Combine both flour , salt, chilli and turmeric powder and oil. Add water by a tablespoon in each interval until you make firm dough. Keep covered for 20-25 minutes or until you see white spots on the surface of dough.
Meanwhile preheat oven gas mark 5. Grind all the filling ingredients in a blender except oil and tamarind chutney. At this stage filling is quite dry, add oil and 1-2 tbsp. tamarind chutney and bring mixture together.
by doing this filling will be little moist, (but not very moist) and won't fell out while you're handling the Bhakarwadi.
Divide the dough into equal portions and roll out into a large thin chapatti ( round disk ).
Spread thinly very little tamarind chutney and filling over each chapatti, and gently press with the spoon. Do not spread it all the way to the edge and do not over stuff either.
Take very little water and lemon juice mix, and apply with your finger on the edge of the chapatti. This method will help to stick and seal the edges nicely.
Now fold the 1/4 inch of left and right of chapatti over stuffing gently but tightly roll the chapatti into cylinder shape, making sure no stuffing oozing out or your nails don't dig into dough and make holes :)
Cut into 1" or 1.5" bite size pieces.
Take little oil and grease baking tray.

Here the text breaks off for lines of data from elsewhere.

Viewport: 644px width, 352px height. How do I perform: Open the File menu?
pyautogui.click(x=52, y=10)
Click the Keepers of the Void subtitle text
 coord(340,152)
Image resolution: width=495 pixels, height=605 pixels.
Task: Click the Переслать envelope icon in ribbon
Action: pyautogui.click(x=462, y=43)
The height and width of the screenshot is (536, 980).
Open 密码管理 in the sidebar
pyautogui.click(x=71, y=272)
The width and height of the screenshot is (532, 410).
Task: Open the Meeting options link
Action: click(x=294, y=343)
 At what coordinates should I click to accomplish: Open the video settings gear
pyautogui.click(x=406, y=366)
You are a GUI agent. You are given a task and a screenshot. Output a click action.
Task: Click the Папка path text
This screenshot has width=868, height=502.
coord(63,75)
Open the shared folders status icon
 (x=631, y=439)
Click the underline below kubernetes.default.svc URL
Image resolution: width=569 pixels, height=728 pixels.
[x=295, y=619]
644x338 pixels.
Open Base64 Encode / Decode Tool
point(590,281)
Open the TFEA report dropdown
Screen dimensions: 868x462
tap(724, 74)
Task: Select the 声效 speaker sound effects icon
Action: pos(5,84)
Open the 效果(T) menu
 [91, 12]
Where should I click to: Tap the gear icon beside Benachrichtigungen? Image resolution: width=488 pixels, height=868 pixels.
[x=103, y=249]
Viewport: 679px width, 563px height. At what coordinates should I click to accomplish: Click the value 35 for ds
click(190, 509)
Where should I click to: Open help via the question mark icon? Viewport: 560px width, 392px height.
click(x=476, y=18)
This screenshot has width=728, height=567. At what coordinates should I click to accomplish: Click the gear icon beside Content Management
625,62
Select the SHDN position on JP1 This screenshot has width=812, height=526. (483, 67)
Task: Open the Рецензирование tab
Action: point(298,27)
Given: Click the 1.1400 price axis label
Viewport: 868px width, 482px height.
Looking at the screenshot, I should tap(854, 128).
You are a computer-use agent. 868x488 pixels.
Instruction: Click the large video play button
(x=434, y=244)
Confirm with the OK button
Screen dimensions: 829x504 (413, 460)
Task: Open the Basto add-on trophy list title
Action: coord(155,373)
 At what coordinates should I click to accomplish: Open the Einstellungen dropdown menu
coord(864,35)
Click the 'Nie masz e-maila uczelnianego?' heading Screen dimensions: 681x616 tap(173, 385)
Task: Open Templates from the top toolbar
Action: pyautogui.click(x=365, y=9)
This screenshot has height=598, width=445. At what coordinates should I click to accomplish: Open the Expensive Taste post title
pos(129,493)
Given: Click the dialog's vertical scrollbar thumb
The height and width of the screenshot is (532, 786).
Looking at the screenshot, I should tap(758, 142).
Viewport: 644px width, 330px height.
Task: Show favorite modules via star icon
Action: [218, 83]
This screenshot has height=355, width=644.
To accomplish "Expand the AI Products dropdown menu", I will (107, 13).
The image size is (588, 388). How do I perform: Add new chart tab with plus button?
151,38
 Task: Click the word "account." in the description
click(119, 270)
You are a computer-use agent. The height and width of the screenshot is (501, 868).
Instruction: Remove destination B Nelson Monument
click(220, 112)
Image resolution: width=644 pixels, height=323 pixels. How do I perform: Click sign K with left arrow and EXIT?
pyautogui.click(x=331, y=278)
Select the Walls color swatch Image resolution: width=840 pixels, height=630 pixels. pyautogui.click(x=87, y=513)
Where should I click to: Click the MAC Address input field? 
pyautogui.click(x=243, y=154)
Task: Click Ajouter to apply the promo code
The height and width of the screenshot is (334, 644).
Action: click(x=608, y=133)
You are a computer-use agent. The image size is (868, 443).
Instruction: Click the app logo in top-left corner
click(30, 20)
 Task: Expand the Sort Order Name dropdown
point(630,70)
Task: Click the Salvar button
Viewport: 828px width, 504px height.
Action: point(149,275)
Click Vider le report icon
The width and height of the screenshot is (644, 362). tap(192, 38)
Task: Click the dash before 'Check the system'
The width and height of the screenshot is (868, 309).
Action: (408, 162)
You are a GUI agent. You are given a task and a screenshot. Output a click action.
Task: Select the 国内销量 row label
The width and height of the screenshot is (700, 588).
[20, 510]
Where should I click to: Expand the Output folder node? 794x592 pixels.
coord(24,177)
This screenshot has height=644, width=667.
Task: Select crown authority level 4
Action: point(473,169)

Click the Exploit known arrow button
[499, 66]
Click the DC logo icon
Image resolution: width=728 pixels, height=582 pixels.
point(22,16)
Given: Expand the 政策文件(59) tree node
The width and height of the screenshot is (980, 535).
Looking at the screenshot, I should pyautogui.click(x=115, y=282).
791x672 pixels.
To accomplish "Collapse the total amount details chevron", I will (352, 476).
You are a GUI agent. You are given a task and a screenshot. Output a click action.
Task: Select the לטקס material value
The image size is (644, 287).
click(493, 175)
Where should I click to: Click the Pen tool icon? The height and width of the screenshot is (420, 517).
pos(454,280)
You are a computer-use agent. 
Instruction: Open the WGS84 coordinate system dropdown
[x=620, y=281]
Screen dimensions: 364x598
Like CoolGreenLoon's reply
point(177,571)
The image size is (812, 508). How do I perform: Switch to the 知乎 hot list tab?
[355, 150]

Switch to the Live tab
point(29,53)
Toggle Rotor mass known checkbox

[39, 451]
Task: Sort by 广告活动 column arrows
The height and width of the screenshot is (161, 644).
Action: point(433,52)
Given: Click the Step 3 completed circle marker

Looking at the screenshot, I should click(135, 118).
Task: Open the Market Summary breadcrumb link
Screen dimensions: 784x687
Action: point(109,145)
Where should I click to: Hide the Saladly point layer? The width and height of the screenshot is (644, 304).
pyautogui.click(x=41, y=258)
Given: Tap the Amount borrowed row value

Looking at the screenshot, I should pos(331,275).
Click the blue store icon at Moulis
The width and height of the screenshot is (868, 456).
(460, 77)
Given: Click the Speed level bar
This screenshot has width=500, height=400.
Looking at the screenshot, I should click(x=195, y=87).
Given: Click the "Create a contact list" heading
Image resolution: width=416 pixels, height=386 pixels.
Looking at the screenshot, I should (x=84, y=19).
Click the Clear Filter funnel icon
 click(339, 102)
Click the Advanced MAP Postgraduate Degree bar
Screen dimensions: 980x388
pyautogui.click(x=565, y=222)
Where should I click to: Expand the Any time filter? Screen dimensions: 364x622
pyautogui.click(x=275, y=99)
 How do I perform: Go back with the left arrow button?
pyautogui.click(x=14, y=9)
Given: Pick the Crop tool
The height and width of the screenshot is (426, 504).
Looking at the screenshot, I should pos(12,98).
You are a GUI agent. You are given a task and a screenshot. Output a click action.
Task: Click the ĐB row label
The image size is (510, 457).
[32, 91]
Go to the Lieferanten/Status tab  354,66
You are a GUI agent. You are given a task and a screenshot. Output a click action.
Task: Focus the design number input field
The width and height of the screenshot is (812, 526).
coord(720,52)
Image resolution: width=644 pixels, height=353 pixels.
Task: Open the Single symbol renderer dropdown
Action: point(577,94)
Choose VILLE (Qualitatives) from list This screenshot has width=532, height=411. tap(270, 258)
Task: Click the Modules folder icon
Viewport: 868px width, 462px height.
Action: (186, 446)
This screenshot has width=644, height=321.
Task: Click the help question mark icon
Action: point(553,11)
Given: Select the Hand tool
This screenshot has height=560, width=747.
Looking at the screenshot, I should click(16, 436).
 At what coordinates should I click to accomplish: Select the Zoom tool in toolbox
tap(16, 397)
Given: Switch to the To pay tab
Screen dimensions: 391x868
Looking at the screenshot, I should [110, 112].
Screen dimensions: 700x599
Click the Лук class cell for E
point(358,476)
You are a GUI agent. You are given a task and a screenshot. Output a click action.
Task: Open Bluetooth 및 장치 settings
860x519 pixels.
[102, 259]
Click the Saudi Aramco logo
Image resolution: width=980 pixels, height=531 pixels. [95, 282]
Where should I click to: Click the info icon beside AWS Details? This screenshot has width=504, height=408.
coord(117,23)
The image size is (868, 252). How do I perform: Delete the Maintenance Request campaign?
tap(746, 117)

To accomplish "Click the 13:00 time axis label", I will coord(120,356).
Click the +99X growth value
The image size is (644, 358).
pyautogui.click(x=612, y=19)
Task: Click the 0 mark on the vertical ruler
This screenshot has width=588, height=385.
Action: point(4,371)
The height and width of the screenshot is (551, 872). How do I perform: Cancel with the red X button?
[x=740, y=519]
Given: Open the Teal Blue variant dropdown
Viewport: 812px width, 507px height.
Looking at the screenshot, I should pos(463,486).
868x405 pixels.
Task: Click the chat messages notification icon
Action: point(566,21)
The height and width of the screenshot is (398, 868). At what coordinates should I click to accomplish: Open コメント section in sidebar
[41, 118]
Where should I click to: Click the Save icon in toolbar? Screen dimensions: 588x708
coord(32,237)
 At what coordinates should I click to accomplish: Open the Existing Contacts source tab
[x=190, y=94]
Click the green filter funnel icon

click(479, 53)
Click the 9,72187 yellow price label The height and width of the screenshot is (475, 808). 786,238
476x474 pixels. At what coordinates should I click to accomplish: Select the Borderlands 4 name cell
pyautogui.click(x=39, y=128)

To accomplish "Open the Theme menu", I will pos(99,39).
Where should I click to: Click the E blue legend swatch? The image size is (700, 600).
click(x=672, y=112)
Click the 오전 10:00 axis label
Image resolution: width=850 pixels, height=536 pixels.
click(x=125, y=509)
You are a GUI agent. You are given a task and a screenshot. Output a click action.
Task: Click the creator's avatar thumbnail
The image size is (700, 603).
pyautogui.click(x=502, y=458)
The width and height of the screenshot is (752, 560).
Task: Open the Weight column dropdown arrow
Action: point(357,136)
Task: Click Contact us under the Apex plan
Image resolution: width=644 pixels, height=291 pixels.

Place cut Bhakarwadi pieces onto greased baking tray.
Now brush the oil top of the placed Bhakarwadi thinly and bake about 20 minutes.
After 20 minutes turn the baking tray otherside, and bake further 10-12 minutes until they are brown and crispy.
Let it cool completely at room temperature.
Serve with tea or any cold drinks.
Store in an airtight container if there is leftovers.